Decode YOUR SON OR DAUGHTER’S Coloring Pages
Children love to give color, and their work is a reflection of their internal world. Most kids don’t think about or censor their artwork. For the past 40 years, I’ve used children’s Coloring Pages as an important part of my pediatric practice. At each well-child visit starting at 4 or 5 5 years old, our nurse asks the child to “give color a picture of your loved ones doing something.” To simplify the process, each exam room is equipped with blank white newspaper over a clipboard with a black colored felt pen.
The family colouring helps me survey development at confirmed moment in time, and it may hint me off to potential problems. A single colouring is a snapshot of your child’s viewpoint — of her role in the family, her marriage to other family members, and her self-esteem. In addition, it may show advantages in the kid and the family that are important to recognize and validate. It could indicate cultural habits that provide me a much better understanding of some behaviors or beliefs. I usually ask the parents for his or her impression of the color page, because our conversation can produce even more information that may well not come up often.
A large caveat here: We all want to find hidden meanings in Color Pages, but be cautious about overinterpreting. It isn’t a good idea to read too much into your child’s sketches. Instead, use them as an possibility to talk with your child about what he or she has drawn. Then ask questions about them to enhance communication between you. Do your best to avoid supplying too many of your own impressions. I purposely keep carefully the talk very open-ended: “Tell me about your color. Who will be the people in the picture? What are they doing?” For types of what you might be looking for with your personal children, check out my examination of the kids’ Coloring Web pages.
This first picture is a superb example of how artwork can be a springboard for discussion. It was attracted by an individual of mine when she was 11. She acquired lived only with her mother since birth and she’s no siblings. On the top, her physical health, schoolwork, and cultural development were just fine. But she made friends slowly but surely and she was unusually cautious about leaving her mother to go to friends’ homes. She preferred to acquire friends come to her house and play while her mom was nearby. I had been worried that their close bond got in the way of her learning how to split up from her mommy, which really is a necessary part of development.
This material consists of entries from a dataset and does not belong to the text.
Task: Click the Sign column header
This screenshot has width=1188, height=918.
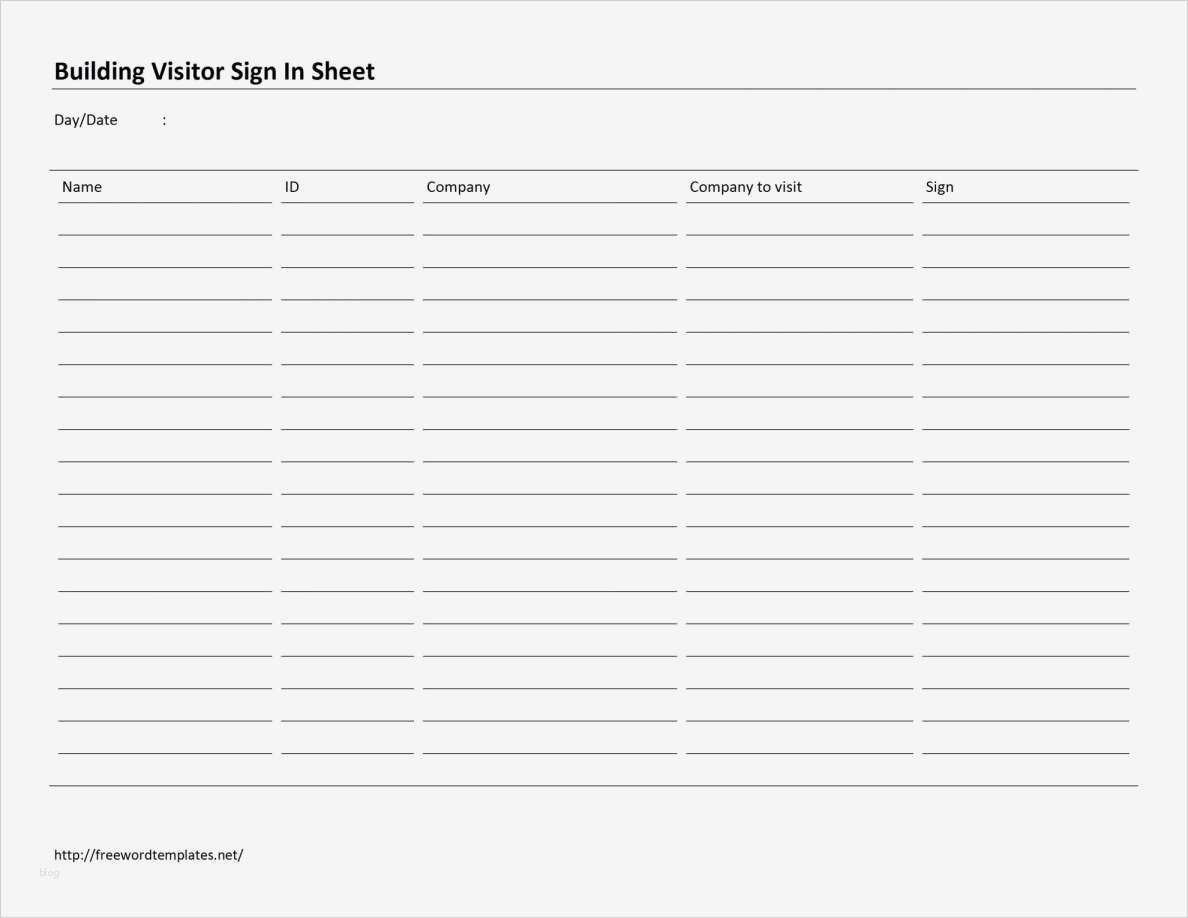Action: (x=939, y=187)
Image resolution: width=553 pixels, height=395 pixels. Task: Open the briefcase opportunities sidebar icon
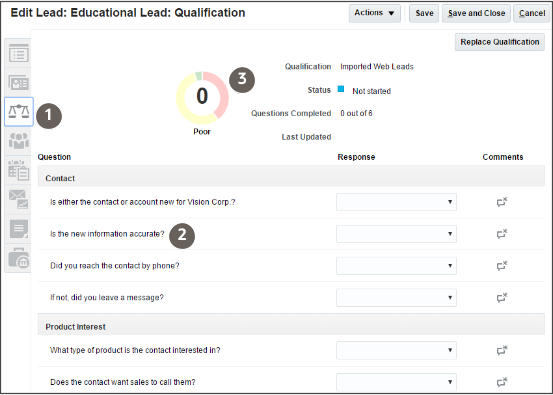click(x=18, y=258)
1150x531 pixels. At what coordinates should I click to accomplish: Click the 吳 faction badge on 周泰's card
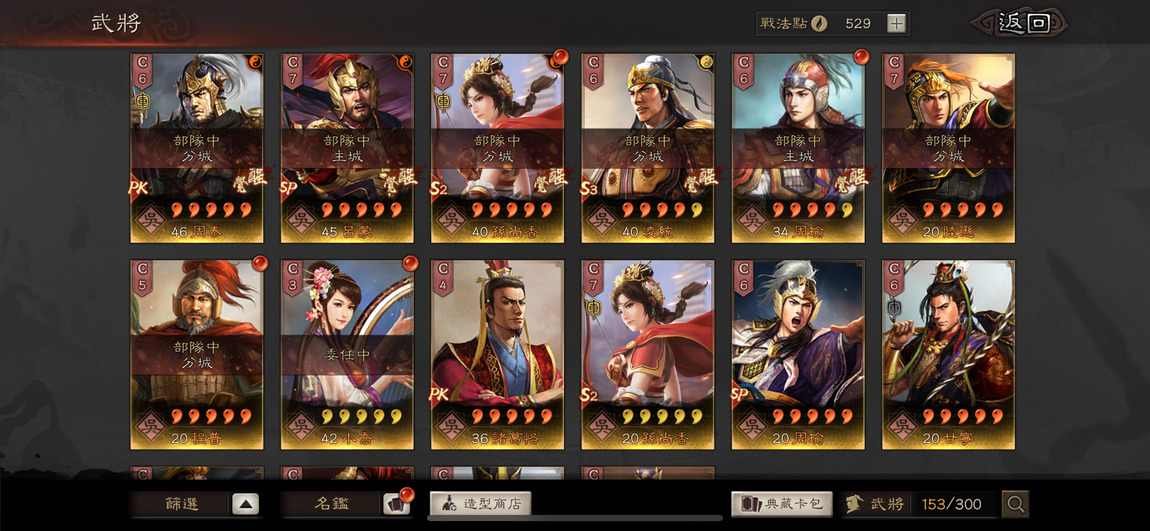click(x=149, y=220)
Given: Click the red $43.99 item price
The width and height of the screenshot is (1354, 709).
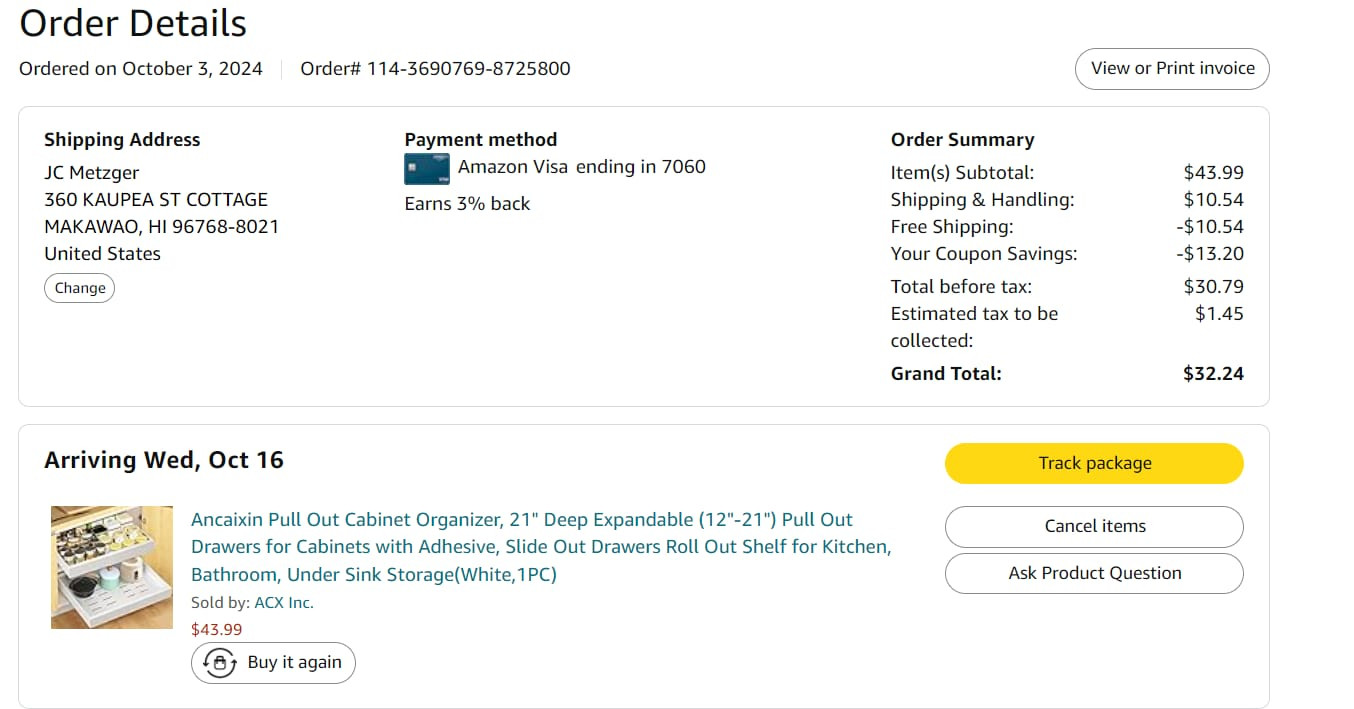Looking at the screenshot, I should (216, 630).
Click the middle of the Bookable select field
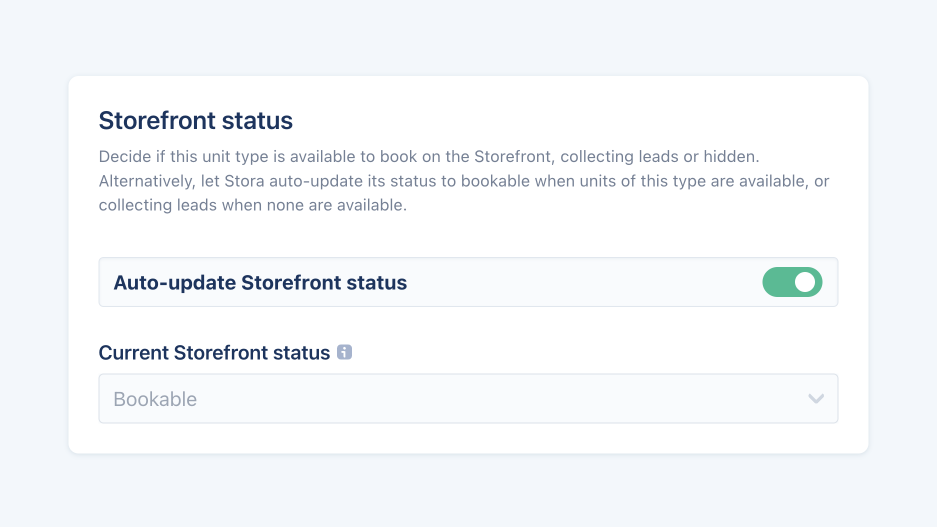Viewport: 937px width, 527px height. coord(468,399)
I hadn’t been able to get this point across at previous office appointments. But with this color, I needed an opening. The way they were positioned so closely alongside one another, and the actual fact that a brief string linked the mom and little princess, stood out if you ask me. WHILE I asked Mom, “What do you consider concerning this picture?” she at first talked proudly about her daughter’s colouring skills. But she accepted that she could see what I’d been seeking to say about their romance. We were able to talk about it, and she kept the office determined to help her daughter (and herself ) learn how to separate psychologically while maintaining their caring and close romantic relationship.
Colouring skills often commence to tell a story in kindergarten. Although kids as of this age have a tendency to use simple stick figures, you will often decide on things up from cosmetic expressions, where members of the family are placed, and what they’re doing. This second picture, attracted by a 5-year-old girl, can be an example of that. She drew her mom on the very good left, accompanied by the family dog, her father, herself, and her 8-year-old sibling. The lady drew herself as bigger than her parents — this typically reflects good self-esteem. It’s worth noting that she located herself between her father and sibling: When children are between 4 and 6 years old, they create a sense of the gender identity. As part of this normal developmental process, girls often get bodily and emotionally closer to their dad (males this age tend to get closer to their mom), and the feelings are temporary.